● **Exercise brief**: Beginning with the line that contains "You are a computer-use", reproduce the remaining lines of the material exactly, up to and including the last one, but no pictures.
━━━━━━━━━━━━━━━━━━━━━━━━━━━━━━
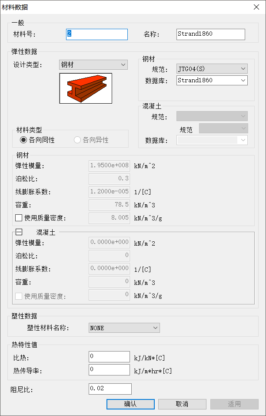Click the steel 线膨胀系数 value field
This screenshot has width=266, height=416.
109,192
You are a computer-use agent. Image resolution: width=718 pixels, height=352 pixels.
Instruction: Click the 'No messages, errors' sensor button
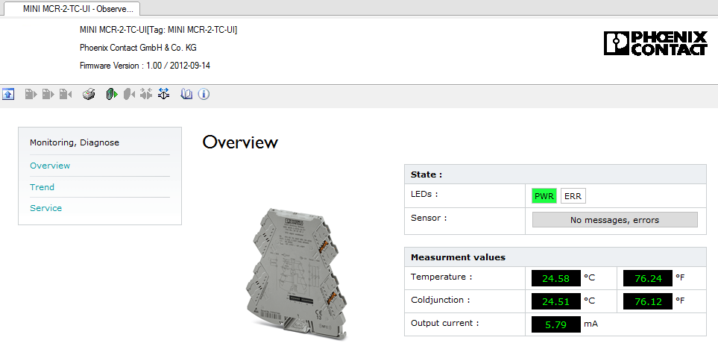(x=614, y=220)

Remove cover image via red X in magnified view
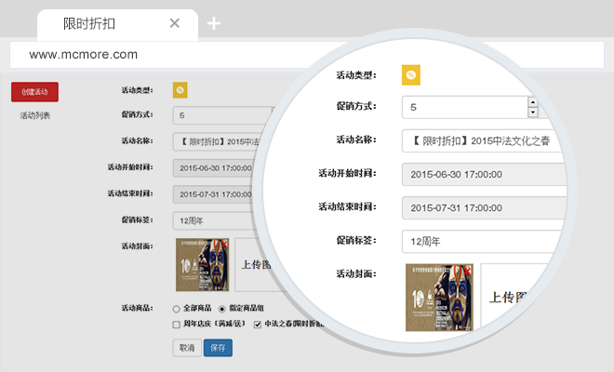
━━━━━━━━━━━━━━━━━━━━━━━━━━━━━━
● **Written answer**:
You are a computer-use agent. Image resolution: width=718 pixels, height=352 pixels.
Instruction: Click the 'No messages, errors' sensor button
(x=614, y=220)

Remove cover image via red X in magnified view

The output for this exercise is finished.